5) In the Discussion, the authors propose that SNORA24 could have an effect on ribosomal fidelity both in term of codon usage and stop codon read-through. This could be readily experimentally tested on the cells they have generated by the use of reporter encoding transcripts containing inactivating missense mutations or a premature stop codon as reported in Bellodi et al. Molecular Cell, 2011.

We thank the reviewer for suggesting these important experiments. As requested, we have now assessed the effects of SNORA24 on translation fidelity using previously established luciferase reporter systems consisting of the Renilla luciferase (Rluc) gene fused to the Firefly luciferase (Fluc) gene and evaluated both amino acid misincorporation and stop codon readthrough.

We evaluated decoding accuracy in HCC cells using luciferase reporters, in which a mutation in Fluc, at either codon 245 (Histidine (His)) or codon 529 (Lysine (Lys) to a near-cognate codon, reduces Fluc activity.
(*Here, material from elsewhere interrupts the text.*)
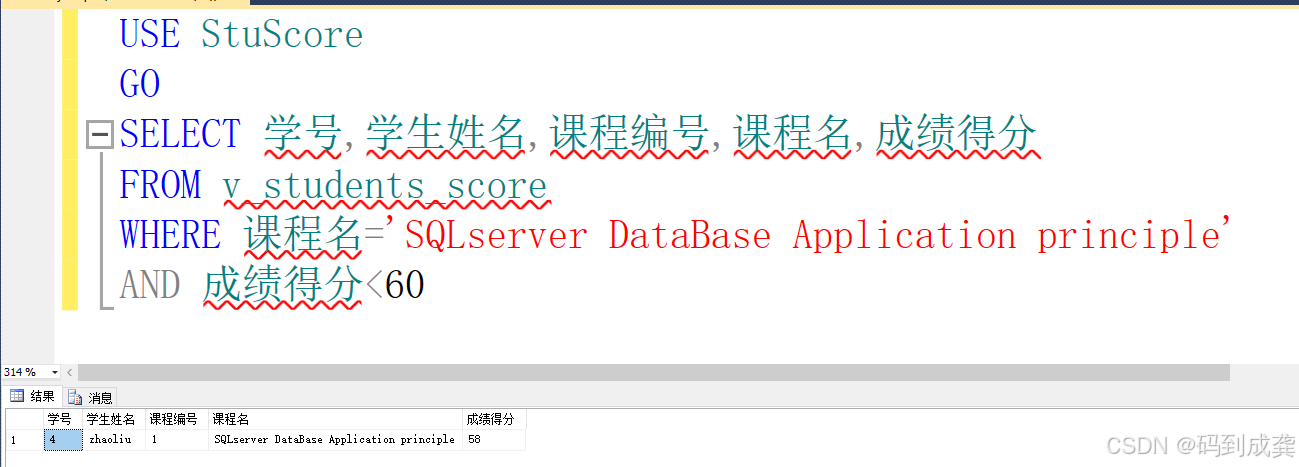Click the grid icon on 结果 tab
The width and height of the screenshot is (1299, 467).
click(x=17, y=397)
Misincorporation of aa-tRNAs at these specific codons increases Fluc activity and therefore enables a readout of translational error (Kramer et al., 2010). Importantly, HCC cells lacking SNORA24 reproducibility exhibit a ~10-15% increase in amino acid misincorporation at these codons (presented in new Figure 5A).

We also tested the ability of cells lacking SNORA24-directed rRNA modifications to terminate translation at stop codons using a similar luciferase reporter system in which a stop codon is placed between Rluc and Fluc (Jack et al., 2011). Interestingly, in the presence of paromomycin, an antibiotic known to induce translation error and stop codon readthrough (Kramer et al., 2010), we observe a significant increase in readthrough of the UGA stop codon in cells lacking SNORA24, compared to isogenic control cells (presented in new Figure 5B). In contrast, no difference in readthrough of an UAG stop codon was detected in the same cells.

Altogether, these findings support a role for SNORA24-guided modifications in translation accuracy, that appears to dependent, in part, on the specific codon been decoded.